En avril, mange des radis
Je ne dors pas, mais il y avait bien longtemps que je ne m’étais pas épanché par ici, bien longtemps aussi que j’ai de nouveau perdu un rythme de prise d’informations régulière auprès des e-amis, et je ne parle même pas de Facebook ou Twitter où seul plane le fantôme très éthéré de ce qui fut jadis un Loup. A l’origine de tout ceci, un travail de conception : la décision avait été prise il y a déjà un an et demi, mais la graine n’avait vraiment été semée qu’en août dernier. Et après 9 mois de gestation, après avoir ressenti une gêne de plus en plus intense au fur et à mesure que l’échéance approchait, après les dernières contractions, le jour J était finalement arrivé. Et comme l’accouchement s’est fait sans douleur, sans cri stridents, et parce qu’il était hors de question de me passer de ce droit, j’ai décidé de m’accorder quelques jours de congés paternité : j’en aurai d’ailleurs bien besoin car il restera encore du boulot avant que le bébé ne commence à marcher tout seul. J’espère seulement que la fin de la permission se traduira tout de même par un retour à un rythme de vie plus normal.

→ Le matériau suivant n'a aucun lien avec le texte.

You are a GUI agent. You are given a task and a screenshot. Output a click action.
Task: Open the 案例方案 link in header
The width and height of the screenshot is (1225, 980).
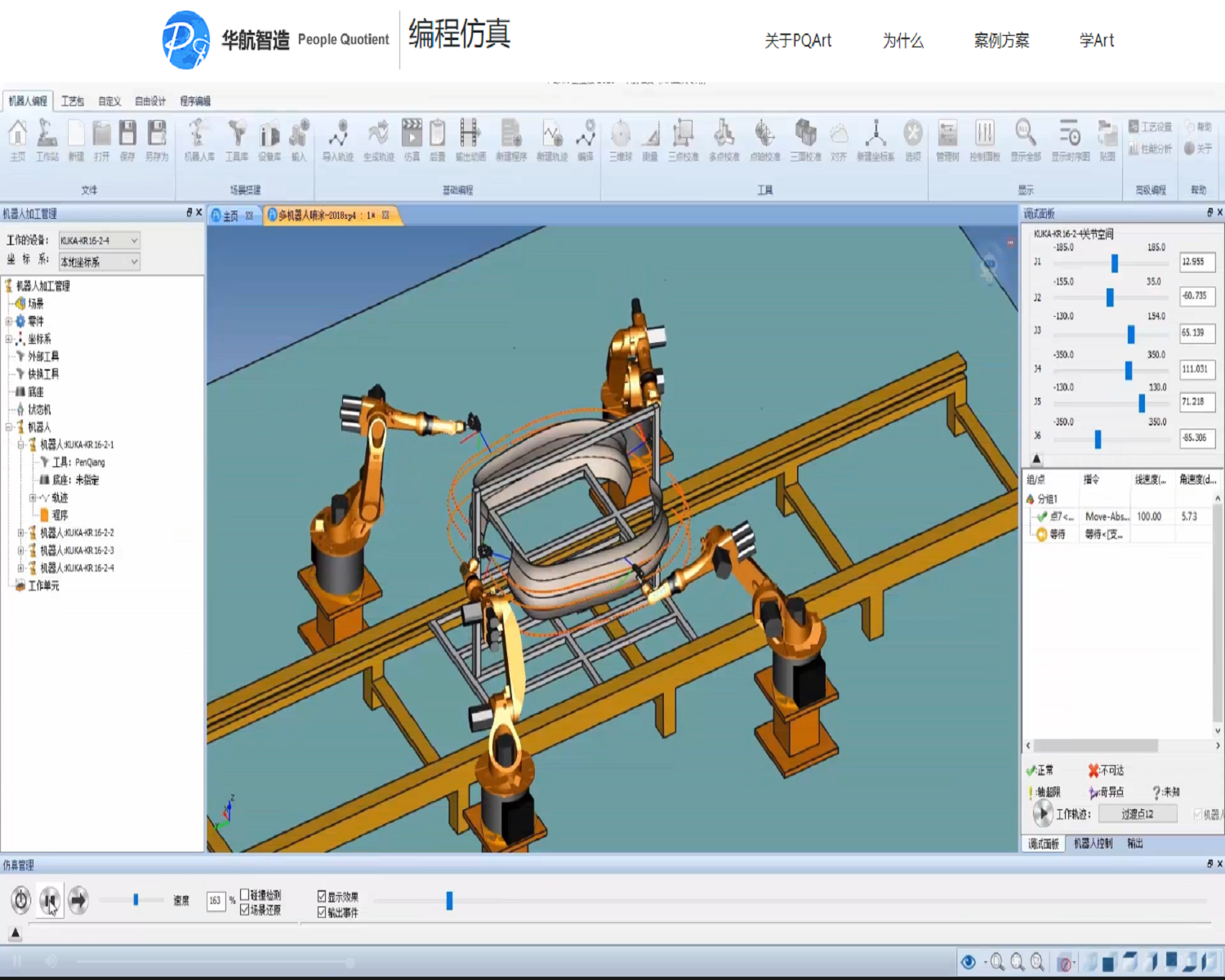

Mon congé paternité a commencé par une période compulsive : Noël étant passé, ce sont des cadeaux de Pâques que je me suis offerts. La carte bancaire a commencé à chauffer et ce n’est pas fini. Le plus important a consisté à rattraper le retard technologique que j’avais accumulé, et depuis le monde semble plus beau : ce qui était fade devient beau, et ce qui était beau devient magnifique, ce qui était plat prend même du relief. Alors depuis deux jours, je profite de ce nouveau monde, en attendant de le peupler encore un peu plus. Mais avant de refaire chauffer la carte, je vais sortir une autre carte et profiter du seul jour prévu pour être ensoleillé à faire du tourisme de proximité. La prise de risque est faible pour faciliter l’atteinte de l’objectif. Ce sera un petit pas pour l’Homme, mais un grand pas pour le Loup.